400 dias sem aulas

Os 31,1 mil alunos da rede municipal de ensino estão sem aulas presenciais em Florianópolis há 400 dias. Prejuízo psicológico, social, cultural e educacional para crianças e adolescentes que vêm escapar entre as mãos a oportunidade do aprendizado.

Enquanto as escolas estaduais e particulares retomaram em fevereiro o ensino presencial, bem como as unidades municipais de todas as outras cidades de Santa Catarina, com os protocolos necessários para a segurança de estudantes, uma meia dúzia de sindicalistas do Sintrasem (Sindicato dos Trabalhadores do Serviço Municipal de Florianópolis) se acha no direito de declarar uma greve e interromper o ciclo de aprendizado dos alunos da rede municipal. Greve essa despropositada e que está esvaziada: das 120 escolas, apenas seis estão totalmente fechadas; 12 não aderiram e as demais estão funcionando parcialmente.

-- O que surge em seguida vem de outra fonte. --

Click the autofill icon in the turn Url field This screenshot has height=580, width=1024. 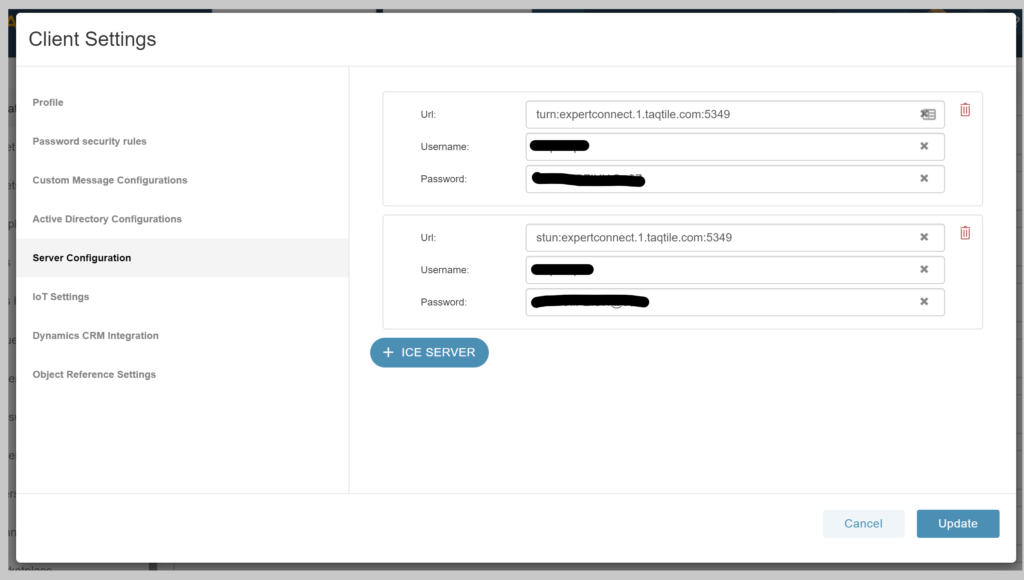(x=926, y=114)
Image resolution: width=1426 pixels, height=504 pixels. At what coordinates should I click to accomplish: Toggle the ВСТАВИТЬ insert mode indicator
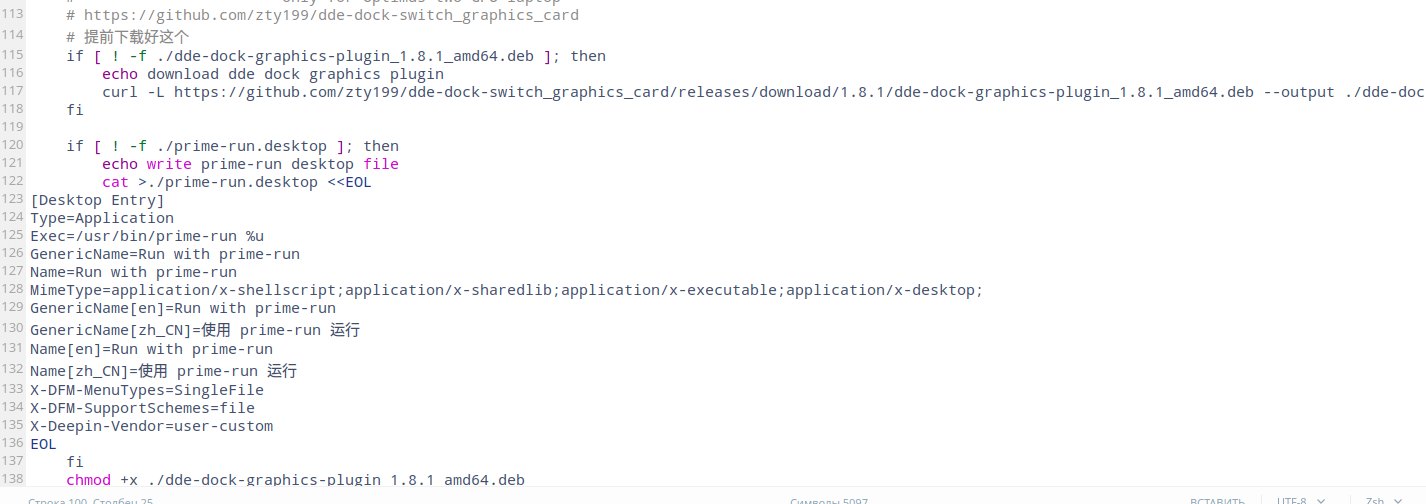click(x=1217, y=500)

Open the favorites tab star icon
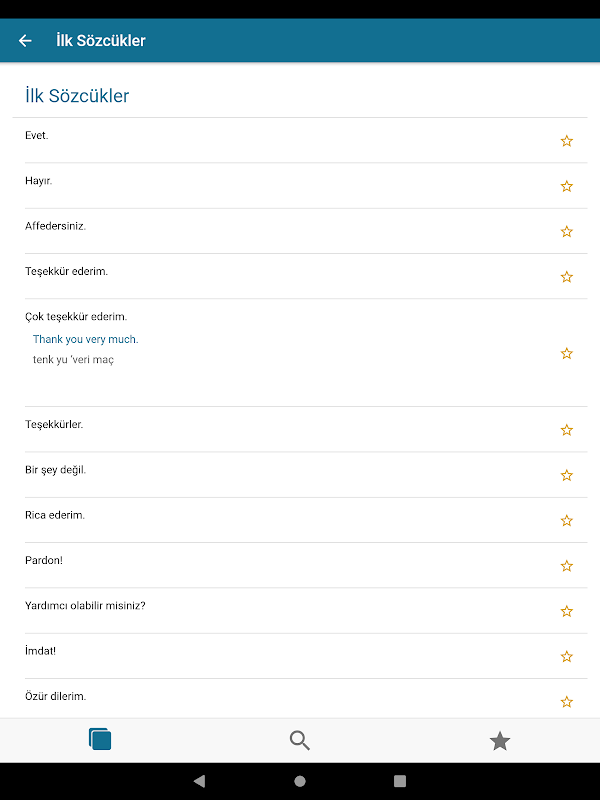[x=500, y=741]
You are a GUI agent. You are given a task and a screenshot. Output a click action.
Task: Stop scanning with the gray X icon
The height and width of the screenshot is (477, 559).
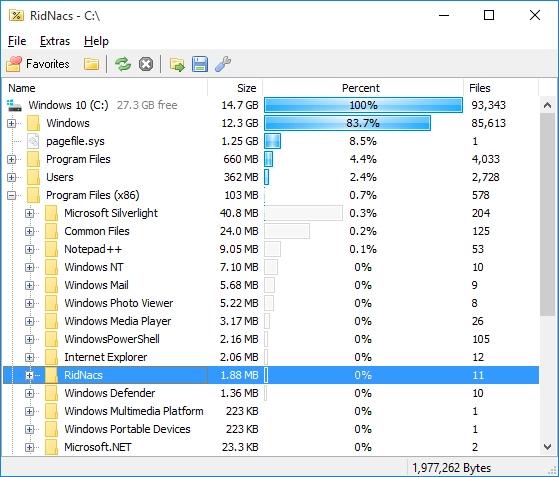146,64
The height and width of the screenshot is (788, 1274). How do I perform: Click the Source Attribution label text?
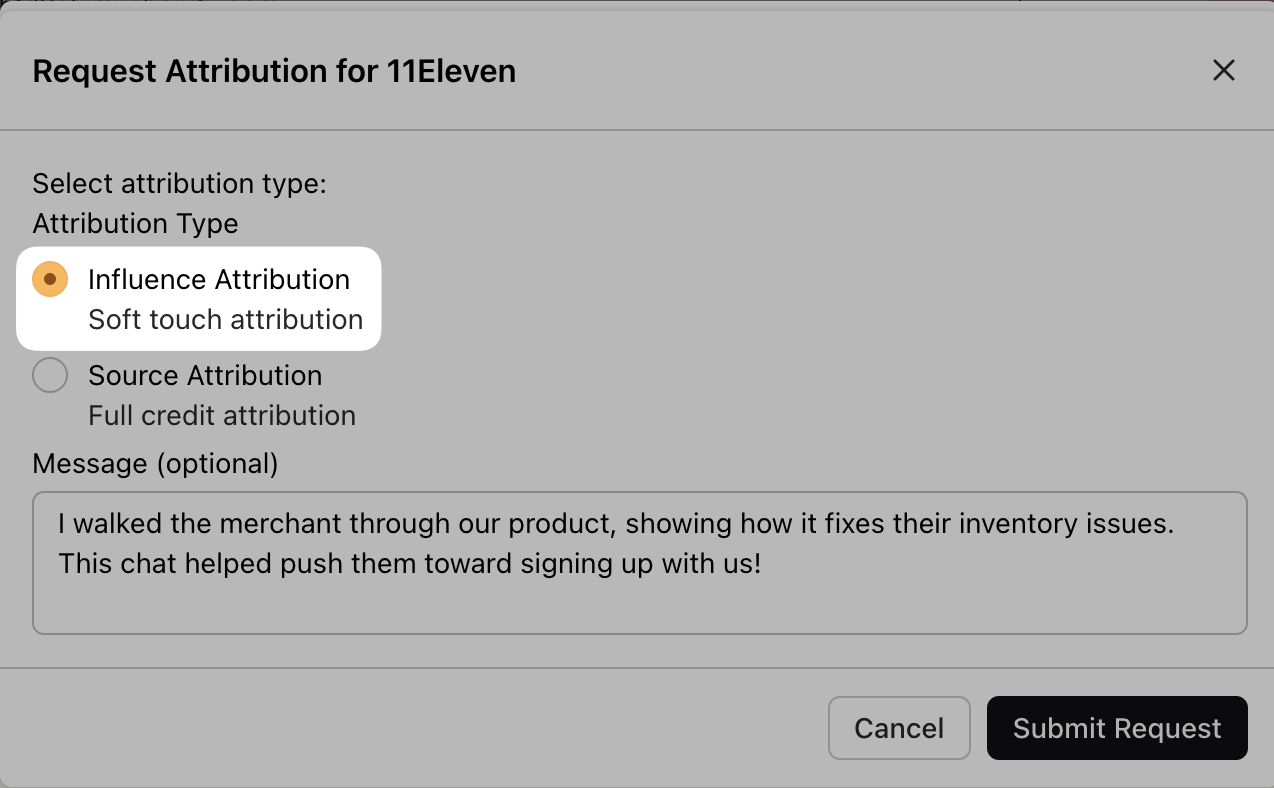point(205,375)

Assim com as estaduais e particulares, as escolas da Capital também estão preparadas para receber os estudantes. O que derruba um dos principais argumentos da greve – de que as escolas não são ambientes seguros e não há risco de contágio do coronavírus.

Diversos especialistas em saúde afirmam que a possibilidade de transmissão do vírus por crianças e adolescentes é baixa e que escolas fechadas trazem grandes prejuízos para o aprendizado e para a saúde mental dos estudantes.

Reportagem publicada na edição de ontem do ND mostra que pais de alunos reivindicam o retorno às aulas presenciais. O secretário de Educação da Capital, Maurício Fernandes Pereira, criticou a greve. “O Sintrasem está bloqueando um direito constitucional: o direito à educação”.

Não resta dúvida de que é preciso ter cautela com as vidas. Mas com os protocolos sanitários sendo cumpridos, servidores, professores e alunos utilizando equipamentos essenciais, o ambiente escolar torna-se muito mais seguro do que o ambiente domiciliar e comunitário onde as escolas estão inseridas. Crianças e adolescentes, especialmente os mais pobres, já foram demasiadamente penalizados pelo longo período de fechamento. É preciso um basta à essa greve fora de hora.